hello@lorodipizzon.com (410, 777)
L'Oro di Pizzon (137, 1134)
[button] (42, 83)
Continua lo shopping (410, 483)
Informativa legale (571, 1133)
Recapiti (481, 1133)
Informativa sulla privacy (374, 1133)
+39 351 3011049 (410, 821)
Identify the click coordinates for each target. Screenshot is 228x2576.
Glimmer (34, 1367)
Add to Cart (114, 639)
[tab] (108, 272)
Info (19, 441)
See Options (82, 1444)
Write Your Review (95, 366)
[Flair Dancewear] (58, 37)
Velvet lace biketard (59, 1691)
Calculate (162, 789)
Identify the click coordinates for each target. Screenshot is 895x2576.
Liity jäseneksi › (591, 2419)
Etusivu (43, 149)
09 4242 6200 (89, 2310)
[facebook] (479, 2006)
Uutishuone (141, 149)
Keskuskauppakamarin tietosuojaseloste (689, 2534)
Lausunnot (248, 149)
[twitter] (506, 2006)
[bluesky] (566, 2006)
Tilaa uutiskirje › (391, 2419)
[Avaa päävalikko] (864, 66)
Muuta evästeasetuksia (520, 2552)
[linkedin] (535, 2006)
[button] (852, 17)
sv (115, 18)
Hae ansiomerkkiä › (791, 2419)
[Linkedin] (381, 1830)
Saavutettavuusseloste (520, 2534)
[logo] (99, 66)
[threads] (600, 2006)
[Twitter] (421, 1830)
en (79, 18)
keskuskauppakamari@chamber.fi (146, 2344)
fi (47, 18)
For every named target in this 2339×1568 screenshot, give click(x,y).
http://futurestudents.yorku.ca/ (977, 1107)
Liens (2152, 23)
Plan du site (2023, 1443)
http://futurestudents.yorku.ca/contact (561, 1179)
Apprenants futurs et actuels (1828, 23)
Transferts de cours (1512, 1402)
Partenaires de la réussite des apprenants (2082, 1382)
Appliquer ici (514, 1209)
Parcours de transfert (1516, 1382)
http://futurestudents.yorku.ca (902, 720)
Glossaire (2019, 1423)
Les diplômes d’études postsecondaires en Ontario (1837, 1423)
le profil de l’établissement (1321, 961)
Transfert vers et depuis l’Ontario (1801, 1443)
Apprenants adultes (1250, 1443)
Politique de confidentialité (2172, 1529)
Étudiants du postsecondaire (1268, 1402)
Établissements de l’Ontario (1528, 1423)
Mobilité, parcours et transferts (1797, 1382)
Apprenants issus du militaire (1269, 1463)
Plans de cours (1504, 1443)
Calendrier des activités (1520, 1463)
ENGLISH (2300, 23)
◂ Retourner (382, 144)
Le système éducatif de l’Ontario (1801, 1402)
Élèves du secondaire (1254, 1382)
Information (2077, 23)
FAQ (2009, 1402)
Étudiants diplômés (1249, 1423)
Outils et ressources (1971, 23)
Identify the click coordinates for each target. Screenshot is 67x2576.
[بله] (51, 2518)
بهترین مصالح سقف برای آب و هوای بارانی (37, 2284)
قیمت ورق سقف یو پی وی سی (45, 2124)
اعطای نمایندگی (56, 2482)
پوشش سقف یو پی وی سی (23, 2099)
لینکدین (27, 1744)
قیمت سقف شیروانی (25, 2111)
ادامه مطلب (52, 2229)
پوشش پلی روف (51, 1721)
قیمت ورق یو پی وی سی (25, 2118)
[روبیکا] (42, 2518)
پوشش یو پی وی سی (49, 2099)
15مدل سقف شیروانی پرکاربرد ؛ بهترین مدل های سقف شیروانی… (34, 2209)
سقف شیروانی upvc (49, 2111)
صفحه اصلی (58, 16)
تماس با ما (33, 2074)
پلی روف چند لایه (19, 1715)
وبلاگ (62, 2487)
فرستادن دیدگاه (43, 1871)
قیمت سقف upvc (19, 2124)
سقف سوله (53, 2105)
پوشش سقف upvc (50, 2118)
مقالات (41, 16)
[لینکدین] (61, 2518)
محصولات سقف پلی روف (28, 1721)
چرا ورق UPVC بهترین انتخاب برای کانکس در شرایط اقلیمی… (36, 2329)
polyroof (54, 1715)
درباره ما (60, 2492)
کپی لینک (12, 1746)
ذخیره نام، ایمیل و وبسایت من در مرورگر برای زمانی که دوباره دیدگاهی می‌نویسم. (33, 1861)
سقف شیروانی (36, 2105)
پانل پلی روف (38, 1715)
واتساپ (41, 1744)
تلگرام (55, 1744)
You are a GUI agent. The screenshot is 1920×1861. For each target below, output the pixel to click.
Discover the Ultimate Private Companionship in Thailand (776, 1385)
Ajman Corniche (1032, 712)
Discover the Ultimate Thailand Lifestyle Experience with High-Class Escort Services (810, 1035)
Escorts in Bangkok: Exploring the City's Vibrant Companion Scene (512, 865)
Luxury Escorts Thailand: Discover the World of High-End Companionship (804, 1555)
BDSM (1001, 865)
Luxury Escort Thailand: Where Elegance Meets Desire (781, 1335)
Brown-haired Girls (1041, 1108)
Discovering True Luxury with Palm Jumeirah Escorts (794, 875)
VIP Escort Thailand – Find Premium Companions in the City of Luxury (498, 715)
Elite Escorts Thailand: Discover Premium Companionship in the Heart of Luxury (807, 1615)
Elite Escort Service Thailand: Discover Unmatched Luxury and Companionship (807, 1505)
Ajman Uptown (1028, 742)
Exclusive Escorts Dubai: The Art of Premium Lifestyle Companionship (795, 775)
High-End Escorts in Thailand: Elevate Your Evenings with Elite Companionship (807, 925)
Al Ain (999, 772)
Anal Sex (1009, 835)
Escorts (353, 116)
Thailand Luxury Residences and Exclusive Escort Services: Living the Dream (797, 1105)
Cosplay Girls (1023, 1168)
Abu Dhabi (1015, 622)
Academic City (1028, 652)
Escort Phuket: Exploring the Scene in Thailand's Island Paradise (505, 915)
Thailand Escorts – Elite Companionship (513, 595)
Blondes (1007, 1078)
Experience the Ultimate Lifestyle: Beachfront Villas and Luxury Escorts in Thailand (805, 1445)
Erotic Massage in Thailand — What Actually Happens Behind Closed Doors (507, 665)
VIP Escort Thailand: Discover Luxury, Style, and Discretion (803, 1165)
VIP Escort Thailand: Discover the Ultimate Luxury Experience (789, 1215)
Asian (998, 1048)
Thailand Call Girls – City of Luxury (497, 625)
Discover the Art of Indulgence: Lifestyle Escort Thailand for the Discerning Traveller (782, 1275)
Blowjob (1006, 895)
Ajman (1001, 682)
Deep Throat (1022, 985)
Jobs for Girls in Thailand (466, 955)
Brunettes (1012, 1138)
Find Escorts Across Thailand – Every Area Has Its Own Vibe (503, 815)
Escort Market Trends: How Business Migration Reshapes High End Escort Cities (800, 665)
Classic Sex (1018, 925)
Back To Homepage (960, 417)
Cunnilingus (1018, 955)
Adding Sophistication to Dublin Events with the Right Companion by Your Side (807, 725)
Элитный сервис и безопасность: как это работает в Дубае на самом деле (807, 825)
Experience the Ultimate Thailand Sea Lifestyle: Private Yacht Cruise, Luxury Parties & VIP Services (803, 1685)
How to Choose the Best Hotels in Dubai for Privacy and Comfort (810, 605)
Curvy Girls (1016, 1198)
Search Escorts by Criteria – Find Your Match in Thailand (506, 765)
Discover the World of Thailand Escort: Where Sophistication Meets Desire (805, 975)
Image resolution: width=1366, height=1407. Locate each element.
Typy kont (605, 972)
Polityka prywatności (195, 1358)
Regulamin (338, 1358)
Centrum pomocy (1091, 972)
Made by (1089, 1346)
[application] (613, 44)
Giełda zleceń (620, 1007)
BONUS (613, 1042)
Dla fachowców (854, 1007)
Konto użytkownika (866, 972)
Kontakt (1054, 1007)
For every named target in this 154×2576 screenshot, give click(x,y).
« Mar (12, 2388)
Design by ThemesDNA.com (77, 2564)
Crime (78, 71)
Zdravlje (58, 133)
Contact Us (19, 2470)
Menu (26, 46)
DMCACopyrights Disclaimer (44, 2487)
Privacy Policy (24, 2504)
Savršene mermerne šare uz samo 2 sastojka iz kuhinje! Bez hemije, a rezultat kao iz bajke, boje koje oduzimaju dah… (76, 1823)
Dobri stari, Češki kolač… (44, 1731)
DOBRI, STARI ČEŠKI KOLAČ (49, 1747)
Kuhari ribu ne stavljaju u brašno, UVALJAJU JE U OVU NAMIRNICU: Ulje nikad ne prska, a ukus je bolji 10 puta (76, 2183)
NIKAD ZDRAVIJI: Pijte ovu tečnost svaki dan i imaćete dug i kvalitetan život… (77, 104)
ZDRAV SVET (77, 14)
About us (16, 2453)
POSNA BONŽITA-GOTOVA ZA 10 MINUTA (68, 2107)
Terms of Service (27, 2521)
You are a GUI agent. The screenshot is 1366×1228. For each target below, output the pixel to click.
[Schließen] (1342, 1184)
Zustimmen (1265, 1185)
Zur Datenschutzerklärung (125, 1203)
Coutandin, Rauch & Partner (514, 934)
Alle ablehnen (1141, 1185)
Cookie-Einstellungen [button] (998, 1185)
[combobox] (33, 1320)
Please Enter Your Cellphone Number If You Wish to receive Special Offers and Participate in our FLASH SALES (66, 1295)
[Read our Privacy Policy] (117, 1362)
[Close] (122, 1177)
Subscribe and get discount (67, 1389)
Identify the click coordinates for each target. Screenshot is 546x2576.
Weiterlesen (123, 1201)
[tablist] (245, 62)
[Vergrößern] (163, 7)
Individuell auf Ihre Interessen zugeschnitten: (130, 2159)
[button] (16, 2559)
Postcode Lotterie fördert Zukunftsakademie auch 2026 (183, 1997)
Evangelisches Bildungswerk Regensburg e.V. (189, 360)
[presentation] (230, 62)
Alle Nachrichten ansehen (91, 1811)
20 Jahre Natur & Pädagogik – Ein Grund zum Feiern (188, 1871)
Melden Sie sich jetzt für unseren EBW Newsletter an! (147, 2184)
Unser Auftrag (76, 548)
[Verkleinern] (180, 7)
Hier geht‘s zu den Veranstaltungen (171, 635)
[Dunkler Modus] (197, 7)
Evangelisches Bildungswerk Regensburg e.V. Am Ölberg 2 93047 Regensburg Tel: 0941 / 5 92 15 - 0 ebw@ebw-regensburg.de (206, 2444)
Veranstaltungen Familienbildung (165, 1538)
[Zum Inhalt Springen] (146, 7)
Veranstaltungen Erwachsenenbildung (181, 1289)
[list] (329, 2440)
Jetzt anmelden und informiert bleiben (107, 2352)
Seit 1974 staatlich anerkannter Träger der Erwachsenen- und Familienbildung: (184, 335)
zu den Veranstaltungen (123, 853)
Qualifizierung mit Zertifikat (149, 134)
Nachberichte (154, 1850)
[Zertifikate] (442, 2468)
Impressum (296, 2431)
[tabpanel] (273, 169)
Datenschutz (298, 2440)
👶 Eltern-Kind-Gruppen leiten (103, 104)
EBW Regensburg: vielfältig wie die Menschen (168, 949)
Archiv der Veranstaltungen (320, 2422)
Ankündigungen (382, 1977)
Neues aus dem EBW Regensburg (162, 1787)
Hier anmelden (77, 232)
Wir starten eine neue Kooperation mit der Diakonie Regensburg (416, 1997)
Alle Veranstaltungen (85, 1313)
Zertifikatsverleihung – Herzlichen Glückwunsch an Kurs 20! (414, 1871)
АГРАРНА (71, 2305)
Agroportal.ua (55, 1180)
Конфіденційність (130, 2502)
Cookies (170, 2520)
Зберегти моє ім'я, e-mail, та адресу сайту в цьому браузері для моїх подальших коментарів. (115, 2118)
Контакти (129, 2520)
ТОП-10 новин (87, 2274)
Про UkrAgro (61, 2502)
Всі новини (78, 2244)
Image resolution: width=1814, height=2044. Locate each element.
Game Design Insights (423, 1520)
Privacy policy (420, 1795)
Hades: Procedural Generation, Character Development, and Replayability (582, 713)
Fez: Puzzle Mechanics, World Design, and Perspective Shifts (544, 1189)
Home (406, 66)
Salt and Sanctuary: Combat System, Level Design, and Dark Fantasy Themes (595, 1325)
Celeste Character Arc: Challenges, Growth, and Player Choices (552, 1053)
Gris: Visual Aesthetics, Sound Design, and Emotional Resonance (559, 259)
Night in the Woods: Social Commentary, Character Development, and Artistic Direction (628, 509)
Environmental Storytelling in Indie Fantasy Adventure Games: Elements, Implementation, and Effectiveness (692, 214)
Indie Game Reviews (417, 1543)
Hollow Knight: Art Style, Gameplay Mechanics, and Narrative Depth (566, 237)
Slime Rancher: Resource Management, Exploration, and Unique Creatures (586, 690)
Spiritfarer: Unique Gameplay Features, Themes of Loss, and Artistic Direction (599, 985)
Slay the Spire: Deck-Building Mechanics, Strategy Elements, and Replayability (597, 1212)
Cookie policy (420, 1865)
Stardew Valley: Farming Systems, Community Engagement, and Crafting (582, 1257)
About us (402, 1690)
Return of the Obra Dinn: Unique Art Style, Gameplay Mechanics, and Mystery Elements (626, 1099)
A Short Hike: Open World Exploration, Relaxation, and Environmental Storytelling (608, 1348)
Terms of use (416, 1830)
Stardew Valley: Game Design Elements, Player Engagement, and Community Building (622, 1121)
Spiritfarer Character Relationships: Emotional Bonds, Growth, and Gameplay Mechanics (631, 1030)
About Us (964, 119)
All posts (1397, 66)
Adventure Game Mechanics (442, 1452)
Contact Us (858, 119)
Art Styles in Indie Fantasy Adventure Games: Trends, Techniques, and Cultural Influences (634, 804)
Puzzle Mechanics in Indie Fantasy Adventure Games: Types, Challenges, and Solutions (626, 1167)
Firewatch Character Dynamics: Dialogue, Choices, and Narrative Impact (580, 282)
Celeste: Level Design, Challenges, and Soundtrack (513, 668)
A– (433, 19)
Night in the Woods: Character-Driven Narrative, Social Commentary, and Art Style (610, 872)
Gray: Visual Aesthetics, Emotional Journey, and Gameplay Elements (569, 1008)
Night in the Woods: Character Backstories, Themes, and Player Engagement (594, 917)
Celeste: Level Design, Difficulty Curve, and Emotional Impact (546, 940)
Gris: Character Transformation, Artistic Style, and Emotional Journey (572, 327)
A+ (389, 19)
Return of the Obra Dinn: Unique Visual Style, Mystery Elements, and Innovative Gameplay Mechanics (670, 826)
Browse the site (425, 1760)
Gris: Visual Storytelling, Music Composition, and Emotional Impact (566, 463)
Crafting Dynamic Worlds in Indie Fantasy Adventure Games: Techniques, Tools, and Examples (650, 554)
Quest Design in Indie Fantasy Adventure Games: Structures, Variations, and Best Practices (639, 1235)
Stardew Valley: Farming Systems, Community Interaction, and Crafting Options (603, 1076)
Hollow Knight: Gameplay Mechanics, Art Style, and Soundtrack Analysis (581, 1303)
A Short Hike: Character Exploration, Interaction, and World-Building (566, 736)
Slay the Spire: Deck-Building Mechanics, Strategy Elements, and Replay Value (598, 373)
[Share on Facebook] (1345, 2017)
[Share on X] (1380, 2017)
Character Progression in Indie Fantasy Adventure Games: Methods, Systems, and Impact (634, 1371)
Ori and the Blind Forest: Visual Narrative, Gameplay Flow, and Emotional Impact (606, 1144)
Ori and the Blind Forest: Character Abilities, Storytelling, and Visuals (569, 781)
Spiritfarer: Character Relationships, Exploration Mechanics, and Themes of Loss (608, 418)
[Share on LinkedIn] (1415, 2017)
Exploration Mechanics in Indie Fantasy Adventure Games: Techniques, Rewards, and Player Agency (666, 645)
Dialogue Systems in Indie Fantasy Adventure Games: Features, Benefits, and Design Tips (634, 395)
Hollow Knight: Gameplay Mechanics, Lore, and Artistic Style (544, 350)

▸ Task to complete
The answer is the lines above between the line holding "تماس با ما (33, 2074)" and the line holding "کپی لینک (12, 1746)", inclusive, each written out exactly, and no others.

▸ Task response
تماس با ما (33, 2074)
پلی روف چند لایه (19, 1715)
وبلاگ (62, 2487)
فرستادن دیدگاه (43, 1871)
قیمت سقف upvc (19, 2124)
سقف سوله (53, 2105)
پوشش سقف upvc (50, 2118)
مقالات (41, 16)
[لینکدین] (61, 2518)
محصولات سقف پلی روف (28, 1721)
چرا ورق UPVC بهترین انتخاب برای کانکس در شرایط اقلیمی… (36, 2329)
polyroof (54, 1715)
درباره ما (60, 2492)
کپی لینک (12, 1746)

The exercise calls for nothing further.